Super Bowl party preparation is underway at the Dead End Canal Yacht Club. Since we don't want to be on the roads or water after the game, The Rev is away visiting frozen relatives, we are going to watch the game at the clubhouse.
“We need a bigger television set in the Clubhouse,” said Punxy Phil. “I could bring my 60 incher?”

“The Bearded Clam breast-a-raunt is having a 100 wing take-out special,” said hard Luck Hannah. “A buck a piece with blue cheese and celery.”

“I think the 50 inch television is just fine in the small double wide garage. From the informal poll we took there probably won't be more than 20 of us,” I said. “Some of us are going to the Big Game Waterfront Bar and Grill for the free foamy Bud Light (until the keg is gone) while others are going to the Pukin' Pelican for their greasy pulled pork special. I'm in for the wing special!”

“Is Run-aground Ralph or Cap'n Crunch coming to the clubhouse,” asked Hannah. We explained that those two couldn't pass up free beer for anything. “Good, I'll never eat another fake Shrimp from Cambodia that they served.”

“I heard you had a problem last summer at the Shell Island picnic,” said Punxy.

“Damned near died from Iodine poisoning. I had no idea I was allergic to that shit! Those gooks raise them fake shrimp in fresh water ponds contaminated with their own shit and then have to add huge amounts of Iodine to the ponds before they harvest 'em, so they'll turn orange,” said Hannah angrily.

“No wonder they taste funny,” said Punxy.

“....And most restaurants in this area, the pink Shrimp capital of the world, serve fake Shrimp to the tourists. How obscene is that,” said Cleveland Jack.

“A woman asked the bartender at the Parrot Key if the peel and eat shrimp were fresh caught,” I said. “I was sitting next to her and her party and I heard the bartender say they were. I think the question was misunderstood. She asked the food runner the same question when he brought them out. He said he thought they were. She told him she was allergic and went into some kind of shock if they were Asian shrimp loaded with Iodine.”

“So they were local pink Shrimp,” Hannah asked.

“A few minutes later the food runner came running out and whisked the platter off the bar without explanation,” I said. The party left and I'm sure they won't return.


Boatguy Ed ( boatguiEd@aol.com ) is the manufacturer of the worlds BEST anti-fouling bottom paint, www.supershipbottom.com.... Former Producer, Director, Co-Star and the guy who swept up on the "Boating Show" 1995 to 2000. 

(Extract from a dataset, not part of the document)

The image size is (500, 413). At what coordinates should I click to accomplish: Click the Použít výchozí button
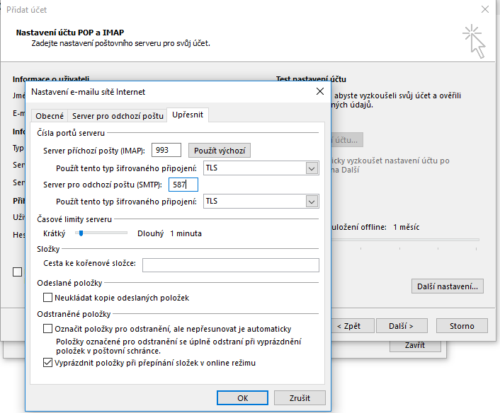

Producer/Director/Editor of "Dining out SWFL" and "Boater's Treasures TV." TWEET me @boatguyed and a corresponding web site is http://www.boatingbyboatguyed.com/ ........ NEVER, EVER TRY TO BUY HIM A DRINK!

This blog/column is meant for educational purposes only. Any resemblance to real persons, living or dead, is purely coincidental. Void where prohibited. Some assembly required. Do not read while operating a motor vehicle or heavy equipment. Keep sending those great questions and comments to boatguiEd@aol.com.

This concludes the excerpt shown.